From 77151ce138fe523b969febe1f89aaae56ed8a205 Mon Sep 17 00:00:00 2001
From: Joey Freeland <joey.freeland@supabase.io>
Date: Mon, 15 Jun 2026 15:58:14 -0400
Subject: [PATCH 1/3] fix(pg_upgrade): retry nix-store -r to avoid hangs on
 stalled S3 fetches

---
 .../pg_upgrade_scripts/initiate.sh             | 18 ++++++++++++++++--
 1 file changed, 16 insertions(+), 2 deletions(-)
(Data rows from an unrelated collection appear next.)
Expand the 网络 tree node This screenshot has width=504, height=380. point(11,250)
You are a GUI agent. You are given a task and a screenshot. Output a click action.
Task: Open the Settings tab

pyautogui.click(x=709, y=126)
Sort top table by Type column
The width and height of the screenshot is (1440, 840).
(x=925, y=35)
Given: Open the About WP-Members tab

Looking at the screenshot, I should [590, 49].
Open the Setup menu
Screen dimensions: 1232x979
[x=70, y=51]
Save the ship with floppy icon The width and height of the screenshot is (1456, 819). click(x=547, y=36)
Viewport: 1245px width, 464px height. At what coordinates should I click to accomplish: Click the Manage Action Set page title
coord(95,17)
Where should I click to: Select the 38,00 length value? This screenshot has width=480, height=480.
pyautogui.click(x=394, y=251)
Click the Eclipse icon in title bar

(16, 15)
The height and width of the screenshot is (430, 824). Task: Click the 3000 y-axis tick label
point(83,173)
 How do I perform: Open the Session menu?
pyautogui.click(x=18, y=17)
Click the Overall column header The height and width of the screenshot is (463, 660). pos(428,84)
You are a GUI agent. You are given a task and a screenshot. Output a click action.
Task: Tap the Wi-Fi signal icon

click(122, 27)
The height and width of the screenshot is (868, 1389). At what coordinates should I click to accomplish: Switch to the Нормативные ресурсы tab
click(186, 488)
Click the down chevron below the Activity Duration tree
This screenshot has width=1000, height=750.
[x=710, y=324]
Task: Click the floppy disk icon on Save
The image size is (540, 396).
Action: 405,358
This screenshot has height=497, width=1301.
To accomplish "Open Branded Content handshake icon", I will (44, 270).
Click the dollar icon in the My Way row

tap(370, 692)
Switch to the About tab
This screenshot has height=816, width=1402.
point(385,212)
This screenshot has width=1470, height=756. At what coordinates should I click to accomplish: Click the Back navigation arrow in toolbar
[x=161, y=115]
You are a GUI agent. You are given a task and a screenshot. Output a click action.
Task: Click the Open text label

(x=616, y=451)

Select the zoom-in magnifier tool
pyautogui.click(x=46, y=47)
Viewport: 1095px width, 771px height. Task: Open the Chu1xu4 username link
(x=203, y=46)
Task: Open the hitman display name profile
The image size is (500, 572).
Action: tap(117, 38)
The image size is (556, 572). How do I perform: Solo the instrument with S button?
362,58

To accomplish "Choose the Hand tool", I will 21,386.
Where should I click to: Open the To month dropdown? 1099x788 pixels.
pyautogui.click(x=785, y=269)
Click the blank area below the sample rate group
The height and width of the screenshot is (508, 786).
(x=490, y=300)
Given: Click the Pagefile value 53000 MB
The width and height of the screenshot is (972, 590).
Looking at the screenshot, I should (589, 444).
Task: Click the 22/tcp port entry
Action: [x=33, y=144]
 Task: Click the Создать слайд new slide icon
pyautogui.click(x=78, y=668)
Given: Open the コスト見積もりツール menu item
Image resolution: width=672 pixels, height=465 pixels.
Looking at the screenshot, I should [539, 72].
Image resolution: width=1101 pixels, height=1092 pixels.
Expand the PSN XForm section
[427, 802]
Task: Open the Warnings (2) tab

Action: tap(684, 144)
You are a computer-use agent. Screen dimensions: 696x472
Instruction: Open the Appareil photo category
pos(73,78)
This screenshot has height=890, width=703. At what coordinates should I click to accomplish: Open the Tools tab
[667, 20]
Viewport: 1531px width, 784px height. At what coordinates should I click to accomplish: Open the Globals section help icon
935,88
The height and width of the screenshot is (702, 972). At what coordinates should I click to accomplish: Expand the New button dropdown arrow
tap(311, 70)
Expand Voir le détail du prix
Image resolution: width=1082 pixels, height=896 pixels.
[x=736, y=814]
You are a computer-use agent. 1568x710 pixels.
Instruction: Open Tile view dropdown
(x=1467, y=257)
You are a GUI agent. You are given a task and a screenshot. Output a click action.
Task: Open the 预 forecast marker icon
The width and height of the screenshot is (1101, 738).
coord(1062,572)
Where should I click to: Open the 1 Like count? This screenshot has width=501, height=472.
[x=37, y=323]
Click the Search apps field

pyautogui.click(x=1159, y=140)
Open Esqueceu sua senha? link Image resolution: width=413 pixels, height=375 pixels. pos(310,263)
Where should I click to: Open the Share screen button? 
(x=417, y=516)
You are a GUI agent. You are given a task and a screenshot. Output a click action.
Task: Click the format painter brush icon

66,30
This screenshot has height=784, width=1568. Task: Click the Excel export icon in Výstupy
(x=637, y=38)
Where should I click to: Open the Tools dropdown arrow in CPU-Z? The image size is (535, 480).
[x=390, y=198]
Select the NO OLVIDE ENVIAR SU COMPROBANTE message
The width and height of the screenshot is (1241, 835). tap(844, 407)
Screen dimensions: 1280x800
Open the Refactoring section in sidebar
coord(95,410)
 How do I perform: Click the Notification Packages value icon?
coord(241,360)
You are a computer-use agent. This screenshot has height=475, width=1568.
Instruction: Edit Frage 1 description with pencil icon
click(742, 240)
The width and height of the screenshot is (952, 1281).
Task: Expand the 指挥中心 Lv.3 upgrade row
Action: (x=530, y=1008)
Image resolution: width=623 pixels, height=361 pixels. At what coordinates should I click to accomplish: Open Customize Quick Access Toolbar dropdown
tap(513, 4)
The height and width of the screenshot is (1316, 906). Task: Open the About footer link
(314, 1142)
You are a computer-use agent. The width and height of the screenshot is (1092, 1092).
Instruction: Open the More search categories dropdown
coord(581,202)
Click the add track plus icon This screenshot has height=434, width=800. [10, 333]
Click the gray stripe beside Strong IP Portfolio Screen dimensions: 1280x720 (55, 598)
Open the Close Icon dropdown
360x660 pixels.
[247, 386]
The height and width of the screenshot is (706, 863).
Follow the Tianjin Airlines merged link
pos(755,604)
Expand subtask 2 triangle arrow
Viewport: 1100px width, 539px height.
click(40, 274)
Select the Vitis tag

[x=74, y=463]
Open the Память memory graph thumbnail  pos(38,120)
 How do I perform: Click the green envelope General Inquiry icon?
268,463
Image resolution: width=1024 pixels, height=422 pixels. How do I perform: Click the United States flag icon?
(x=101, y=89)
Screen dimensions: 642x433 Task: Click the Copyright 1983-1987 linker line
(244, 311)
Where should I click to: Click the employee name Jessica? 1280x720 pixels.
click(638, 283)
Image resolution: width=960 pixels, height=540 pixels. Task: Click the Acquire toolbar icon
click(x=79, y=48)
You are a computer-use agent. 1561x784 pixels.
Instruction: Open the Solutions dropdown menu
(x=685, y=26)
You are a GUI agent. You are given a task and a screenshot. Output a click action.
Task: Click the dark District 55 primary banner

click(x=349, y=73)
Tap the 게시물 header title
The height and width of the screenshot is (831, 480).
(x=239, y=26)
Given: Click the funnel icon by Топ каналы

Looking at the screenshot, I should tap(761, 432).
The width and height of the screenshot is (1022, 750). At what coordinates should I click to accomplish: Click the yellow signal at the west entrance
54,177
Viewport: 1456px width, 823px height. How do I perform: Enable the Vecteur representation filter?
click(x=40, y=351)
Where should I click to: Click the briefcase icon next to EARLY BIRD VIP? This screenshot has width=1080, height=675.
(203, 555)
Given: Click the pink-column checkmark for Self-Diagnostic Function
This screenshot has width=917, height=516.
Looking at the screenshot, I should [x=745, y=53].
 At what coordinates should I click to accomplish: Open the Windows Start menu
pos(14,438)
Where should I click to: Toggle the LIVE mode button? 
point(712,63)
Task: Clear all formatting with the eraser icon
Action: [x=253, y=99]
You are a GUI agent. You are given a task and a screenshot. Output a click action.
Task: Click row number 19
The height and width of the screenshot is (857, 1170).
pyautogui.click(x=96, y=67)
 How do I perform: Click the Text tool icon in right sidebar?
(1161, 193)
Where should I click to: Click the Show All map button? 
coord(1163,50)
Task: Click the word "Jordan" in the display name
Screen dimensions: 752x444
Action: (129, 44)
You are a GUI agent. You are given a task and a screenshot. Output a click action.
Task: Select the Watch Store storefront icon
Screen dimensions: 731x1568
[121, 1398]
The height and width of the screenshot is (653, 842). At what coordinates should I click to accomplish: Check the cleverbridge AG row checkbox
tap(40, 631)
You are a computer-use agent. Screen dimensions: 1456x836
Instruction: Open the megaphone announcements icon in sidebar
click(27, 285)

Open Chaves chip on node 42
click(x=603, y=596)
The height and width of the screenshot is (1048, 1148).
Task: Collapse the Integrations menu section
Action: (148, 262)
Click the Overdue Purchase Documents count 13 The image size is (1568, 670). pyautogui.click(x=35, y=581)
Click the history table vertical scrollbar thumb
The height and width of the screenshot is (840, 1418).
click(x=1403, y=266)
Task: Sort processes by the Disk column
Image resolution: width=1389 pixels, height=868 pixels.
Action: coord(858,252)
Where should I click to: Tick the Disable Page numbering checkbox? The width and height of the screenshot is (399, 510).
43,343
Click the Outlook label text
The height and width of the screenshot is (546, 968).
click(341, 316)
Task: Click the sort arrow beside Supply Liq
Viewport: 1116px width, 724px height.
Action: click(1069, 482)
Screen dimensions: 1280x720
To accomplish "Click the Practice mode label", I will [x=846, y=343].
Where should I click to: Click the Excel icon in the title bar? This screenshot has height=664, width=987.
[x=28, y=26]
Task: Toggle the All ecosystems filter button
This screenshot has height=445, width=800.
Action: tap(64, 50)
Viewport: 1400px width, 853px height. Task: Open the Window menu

diff --git a/ansible/files/admin_api_scripts/pg_upgrade_scripts/initiate.sh b/ansible/files/admin_api_scripts/pg_upgrade_scripts/initiate.sh
index 64020bf04..ebe356b3c 100755
--- a/ansible/files/admin_api_scripts/pg_upgrade_scripts/initiate.sh
+++ b/ansible/files/admin_api_scripts/pg_upgrade_scripts/initiate.sh
@@ -348,8 +348,22 @@ EXTRA_NIX_CONF
 
 		echo "Store path: $STORE_PATH"
 
-		# Realize from binary cache (no nix evaluation needed!)
-		nix-store -r "$STORE_PATH"
+		# Realize the closure from the binary cache.
+		#
+		# nix-store -r can stall indefinitely on a dropped S3 connection without
+		# erroring out (its own download timeout doesn't reliably fire), so guard each
+		# attempt with a timeout and retry. nix-store is resumable, so a retry only
+		# re-fetches the unfinished paths. Failing as a normal command (not exit 1)
+		# lets the ERR trap run cleanup and record "failed" instead of hanging.
+		nix_store_ok="false"
+		for attempt in 1 2 3; do
+			if timeout -k 10 120 nix-store -r "$STORE_PATH"; then
+				nix_store_ok="true"
+				break
+			fi
+			echo "WARNING: nix-store -r attempt ${attempt}/3 for $STORE_PATH failed or stalled (>120s); retrying"
+		done
+		[ "$nix_store_ok" = "true" ]
 
 		PG_UPGRADE_BIN_DIR="$STORE_PATH"
 		PGSHARENEW="$PG_UPGRADE_BIN_DIR/share/postgresql"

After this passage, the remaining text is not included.